= Beginning of Section =
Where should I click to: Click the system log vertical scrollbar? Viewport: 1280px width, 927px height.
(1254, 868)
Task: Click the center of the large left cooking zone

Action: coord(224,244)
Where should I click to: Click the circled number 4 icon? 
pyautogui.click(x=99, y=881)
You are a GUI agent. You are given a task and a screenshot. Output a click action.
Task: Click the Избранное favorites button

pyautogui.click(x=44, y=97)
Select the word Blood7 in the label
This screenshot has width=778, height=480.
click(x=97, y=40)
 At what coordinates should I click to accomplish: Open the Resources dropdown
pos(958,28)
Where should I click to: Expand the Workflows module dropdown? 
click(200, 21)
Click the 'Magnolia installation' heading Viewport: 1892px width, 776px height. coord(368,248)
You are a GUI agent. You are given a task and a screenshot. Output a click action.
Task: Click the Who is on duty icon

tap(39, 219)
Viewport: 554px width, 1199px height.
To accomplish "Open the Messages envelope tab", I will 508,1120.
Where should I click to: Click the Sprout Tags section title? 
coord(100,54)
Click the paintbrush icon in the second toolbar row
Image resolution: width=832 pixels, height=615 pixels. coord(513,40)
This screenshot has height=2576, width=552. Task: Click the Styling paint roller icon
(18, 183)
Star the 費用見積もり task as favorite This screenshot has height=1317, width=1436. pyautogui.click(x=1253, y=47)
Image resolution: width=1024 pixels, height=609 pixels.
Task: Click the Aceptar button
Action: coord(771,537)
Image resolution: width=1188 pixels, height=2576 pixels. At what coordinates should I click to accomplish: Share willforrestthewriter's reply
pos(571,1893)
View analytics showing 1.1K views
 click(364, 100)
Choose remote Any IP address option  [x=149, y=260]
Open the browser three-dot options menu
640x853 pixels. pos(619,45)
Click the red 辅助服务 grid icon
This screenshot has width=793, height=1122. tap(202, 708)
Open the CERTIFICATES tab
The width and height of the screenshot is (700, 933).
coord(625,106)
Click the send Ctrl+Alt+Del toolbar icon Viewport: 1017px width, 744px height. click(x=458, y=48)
= End of Section =
Problem details – Once the line containing "At what coordinates should I click to accomplish: Open" is found, output it and each line after it through the end of the listing above, exactly, with nothing else.

Task result –
 At what coordinates should I click to accomplish: Open the Resources dropdown
pos(958,28)
Where should I click to: Expand the Workflows module dropdown? 
click(200, 21)
Click the 'Magnolia installation' heading Viewport: 1892px width, 776px height. coord(368,248)
You are a GUI agent. You are given a task and a screenshot. Output a click action.
Task: Click the Who is on duty icon

tap(39, 219)
Viewport: 554px width, 1199px height.
To accomplish "Open the Messages envelope tab", I will 508,1120.
Where should I click to: Click the Sprout Tags section title? 
coord(100,54)
Click the paintbrush icon in the second toolbar row
Image resolution: width=832 pixels, height=615 pixels. coord(513,40)
This screenshot has height=2576, width=552. Task: Click the Styling paint roller icon
(18, 183)
Star the 費用見積もり task as favorite This screenshot has height=1317, width=1436. pyautogui.click(x=1253, y=47)
Image resolution: width=1024 pixels, height=609 pixels.
Task: Click the Aceptar button
Action: coord(771,537)
Image resolution: width=1188 pixels, height=2576 pixels. At what coordinates should I click to accomplish: Share willforrestthewriter's reply
pos(571,1893)
View analytics showing 1.1K views
 click(364, 100)
Choose remote Any IP address option  [x=149, y=260]
Open the browser three-dot options menu
640x853 pixels. pos(619,45)
Click the red 辅助服务 grid icon
This screenshot has width=793, height=1122. tap(202, 708)
Open the CERTIFICATES tab
The width and height of the screenshot is (700, 933).
coord(625,106)
Click the send Ctrl+Alt+Del toolbar icon Viewport: 1017px width, 744px height. click(x=458, y=48)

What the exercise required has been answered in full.